By on 22/05/2023 | Updated on 22/05/2023
A group shot at the Global Government Fintech Lab 2023 in Dublin
Credit: Deirdre Brennan for Global Government Fintech

Ireland’s minister of state with responsibility for financial services has championed the role that financial technology “can play for governments in the future as we look to achieve our public policy goals” in a speech in Dublin.

Jennifer Carroll MacNeill gave the opening keynote speech at the Global Government Fintech Lab 2023. The one-day event, held on 18 May, attracted an international array of speakers from nations including Azerbaijan, Bermuda, Croatia and Israel, as well as participants from Canada, Costa Rica and New Zealand, to Ireland’s capital.

Carroll MacNeill, whose brief also includes responsibility for credit unions and insurance, took up her ministerial role in December 2022. “Over five months since my appointment as minister in the department, I have come to realise just how important digital finance and fintech is for government policy and how the partnership with industry works in practice,” she said at the event, which was held at Dublin Castle’s Printworks venue in the European Union (EU) member state capital and broadcast globally via a live stream.

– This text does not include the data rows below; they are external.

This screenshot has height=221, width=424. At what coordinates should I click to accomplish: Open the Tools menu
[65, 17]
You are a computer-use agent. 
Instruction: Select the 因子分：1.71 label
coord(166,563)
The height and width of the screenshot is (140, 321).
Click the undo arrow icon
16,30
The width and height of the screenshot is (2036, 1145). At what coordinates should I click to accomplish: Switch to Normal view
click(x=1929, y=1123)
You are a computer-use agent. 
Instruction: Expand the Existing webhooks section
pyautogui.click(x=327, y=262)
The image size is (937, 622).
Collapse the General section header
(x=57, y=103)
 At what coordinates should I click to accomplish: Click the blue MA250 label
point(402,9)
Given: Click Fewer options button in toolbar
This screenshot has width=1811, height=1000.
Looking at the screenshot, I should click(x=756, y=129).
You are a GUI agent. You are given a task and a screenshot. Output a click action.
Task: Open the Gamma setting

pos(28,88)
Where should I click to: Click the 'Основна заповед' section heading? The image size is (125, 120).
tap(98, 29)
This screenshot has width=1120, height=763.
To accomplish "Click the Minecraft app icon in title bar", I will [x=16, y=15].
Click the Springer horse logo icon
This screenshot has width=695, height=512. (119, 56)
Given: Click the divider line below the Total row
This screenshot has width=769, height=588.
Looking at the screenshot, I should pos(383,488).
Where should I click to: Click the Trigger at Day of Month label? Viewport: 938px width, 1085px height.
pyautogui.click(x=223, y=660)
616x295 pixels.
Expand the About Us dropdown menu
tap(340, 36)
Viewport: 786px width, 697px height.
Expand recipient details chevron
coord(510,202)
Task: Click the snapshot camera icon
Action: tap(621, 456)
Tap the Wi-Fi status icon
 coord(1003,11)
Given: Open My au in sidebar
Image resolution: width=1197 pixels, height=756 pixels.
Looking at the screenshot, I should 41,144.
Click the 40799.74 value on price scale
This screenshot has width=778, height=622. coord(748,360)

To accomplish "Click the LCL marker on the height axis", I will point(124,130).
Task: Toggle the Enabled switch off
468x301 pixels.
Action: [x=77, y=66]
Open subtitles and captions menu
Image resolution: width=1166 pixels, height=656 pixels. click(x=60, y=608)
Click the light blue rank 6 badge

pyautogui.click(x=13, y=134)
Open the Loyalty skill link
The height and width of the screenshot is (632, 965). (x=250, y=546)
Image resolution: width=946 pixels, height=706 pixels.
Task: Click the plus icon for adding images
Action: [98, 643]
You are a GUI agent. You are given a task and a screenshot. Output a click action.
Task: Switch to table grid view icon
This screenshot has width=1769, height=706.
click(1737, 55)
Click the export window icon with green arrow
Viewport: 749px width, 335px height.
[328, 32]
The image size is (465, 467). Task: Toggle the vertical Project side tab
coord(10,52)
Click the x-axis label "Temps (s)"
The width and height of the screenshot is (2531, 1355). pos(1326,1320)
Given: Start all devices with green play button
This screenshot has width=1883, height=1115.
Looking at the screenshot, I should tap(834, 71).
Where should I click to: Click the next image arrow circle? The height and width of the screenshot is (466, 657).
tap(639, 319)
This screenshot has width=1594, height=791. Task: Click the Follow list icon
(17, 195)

“While I knew when I was taking up this role in government that the technology transition we are living through is a defining moment not just for Ireland, the EU and the world, it is becoming increasingly clear to me that we are still in the very early stages of the fintech era,” she went on to say.

But she said that “if we are still early in the fintech journey, it provides both the public and the private sector the scope to be strategic in our actions and the space to be ambitious in setting our objectives.”

“I would encourage everyone here in both the public and the private sector to be ambitious in their engagement and in how we take forward our fintech plans in our organisations,” she urged the audience. If governments “can properly execute on our strategic goals, we can be a positive force for achieving greater scale for the existing players and innovative start-ups,” she said.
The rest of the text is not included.